The affair had dealt a “huge blow” to the industry’s reputation, said the chairman of the Financial Services Authority (FSA), Lord Turner (pictured), who added that investment banking should be purged of its “culture of cynical entitlement”.
“The cynical greed of traders asking their colleagues to falsify their Libor submissions so that they could make bigger profits has justifiably shocked and angered people, in particular when we are facing hard economic times provoked by the financial crisis,” he said at the FSA’s annual public meeting.
Turner added that much of investment banking was socially useless. He pointed to the creation of complex tax-avoidance schemes, attempts to dodge the full impact of financial regulation and the use of accounting to gloss over the debts of banks, clients and even countries.

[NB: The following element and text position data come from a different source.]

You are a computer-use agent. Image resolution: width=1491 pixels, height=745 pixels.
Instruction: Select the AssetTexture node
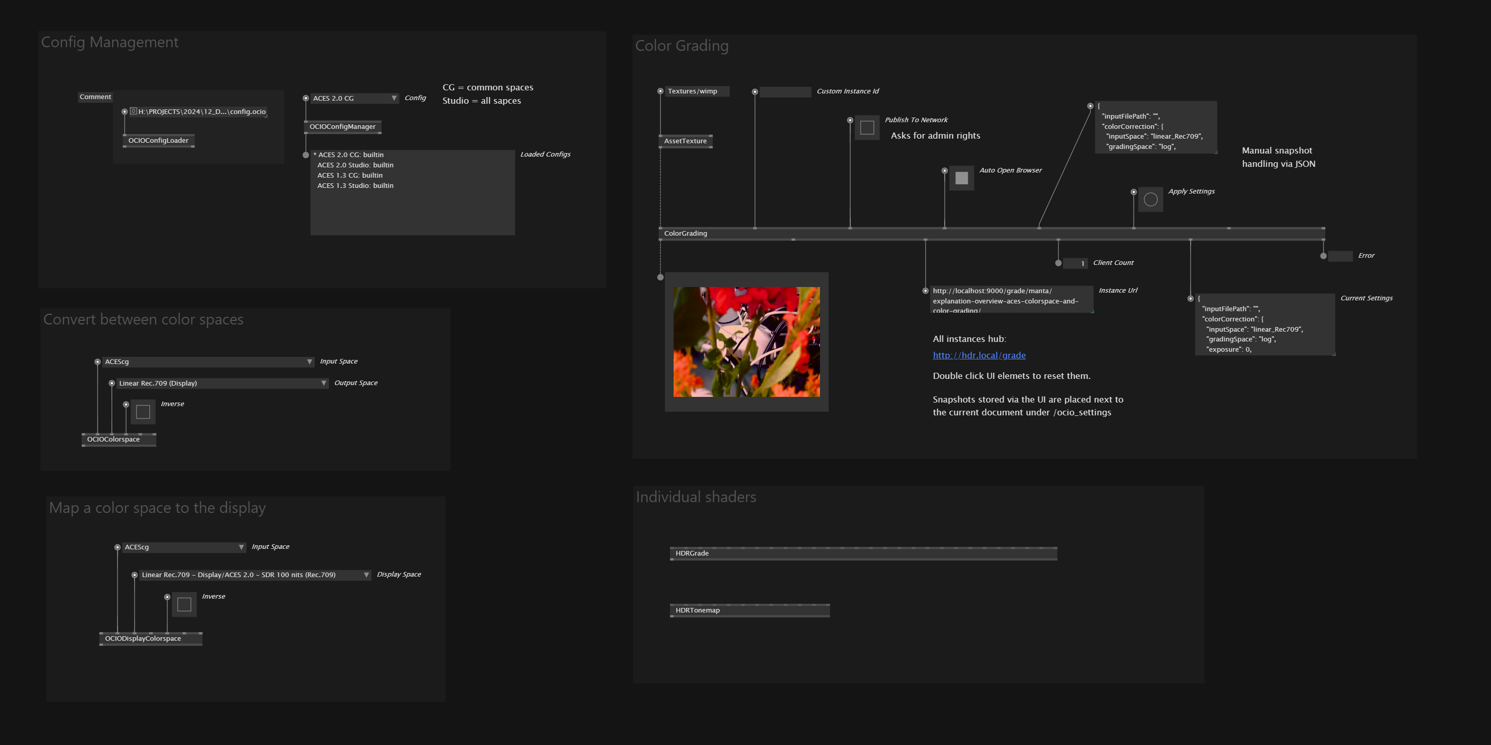tap(685, 141)
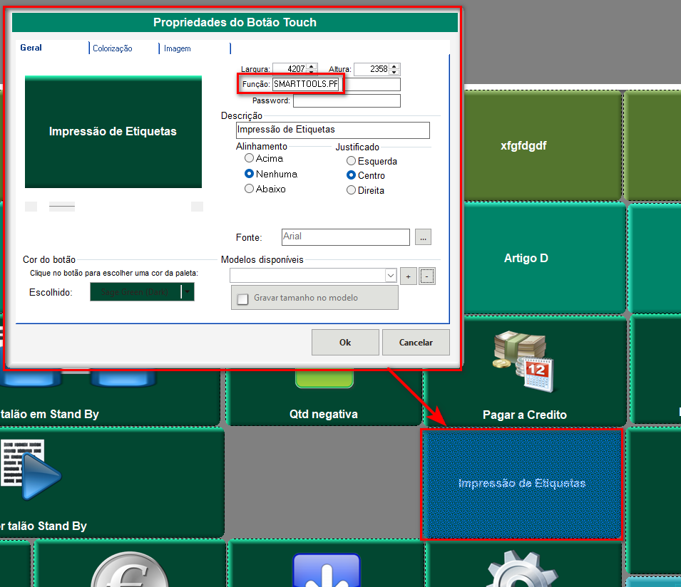Click the document play icon above talão Stand By
681x587 pixels.
33,470
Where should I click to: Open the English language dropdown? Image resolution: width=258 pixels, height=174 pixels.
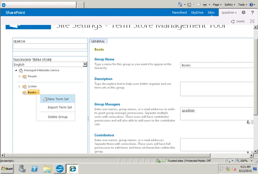[x=50, y=64]
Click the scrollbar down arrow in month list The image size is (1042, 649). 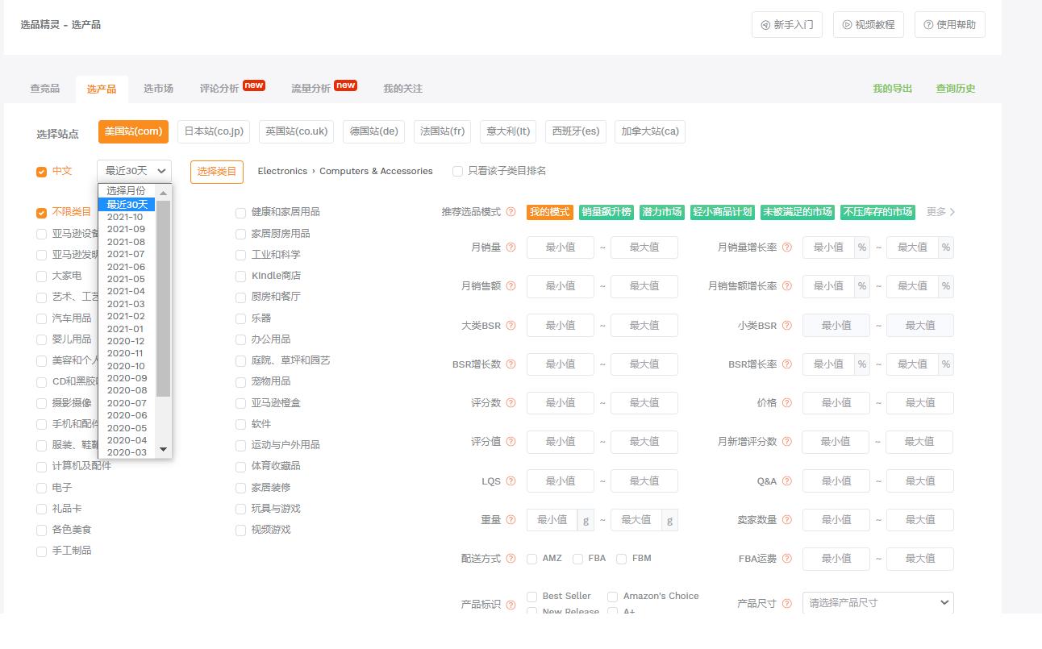[165, 451]
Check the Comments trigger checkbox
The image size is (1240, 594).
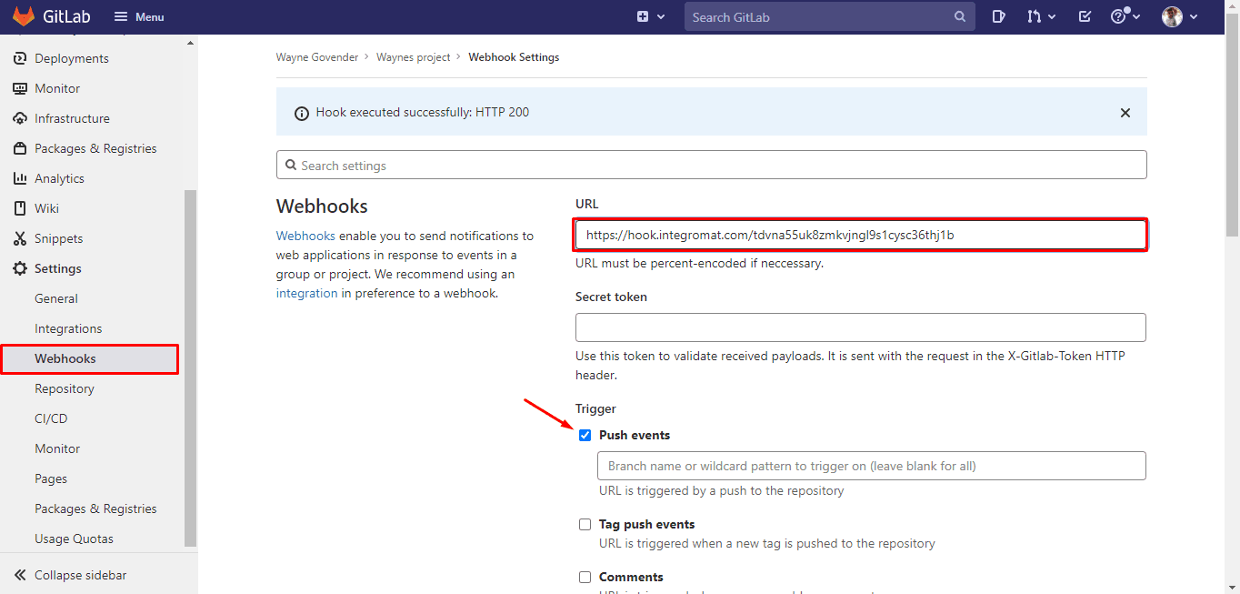585,578

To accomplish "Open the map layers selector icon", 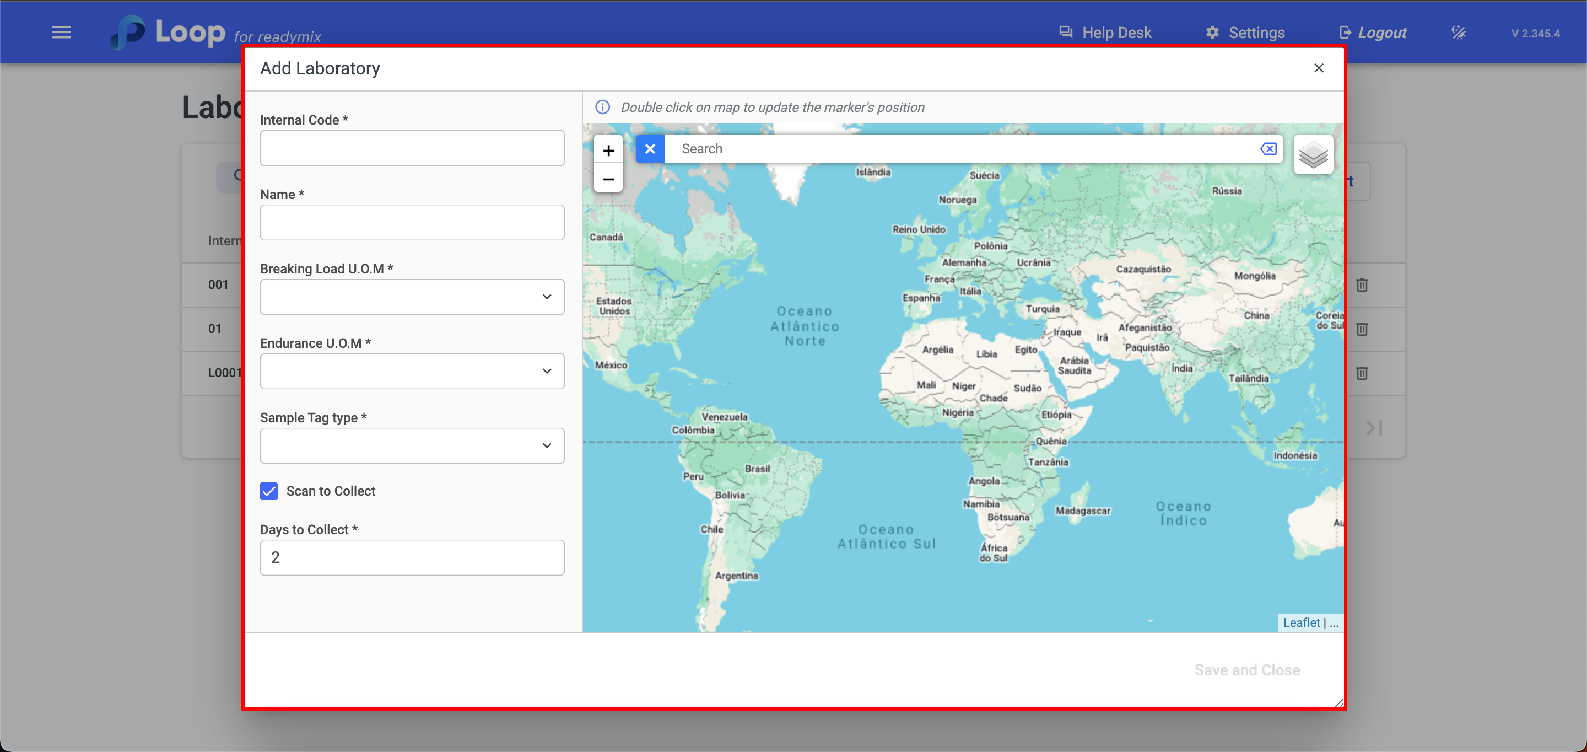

He also warned that one of the FSA’s two successor bodies, the Financial Conduct Authority, would consider scrutinising more strictly the way banks dealt with professional clients, such as pension funds and insurance firms, and not only regulate their dealings with the retail customers.
“An insurance company or pension fund may be itself a large institution, but sitting behind the company or pension fund are retail investors. Any poor practice, which unreasonably shifts income to the industry, is at the expense of some end retail customer,” he said. “Shoddy wholesale practice is not a victimless act, even in those cases where it is not defined as a crime.”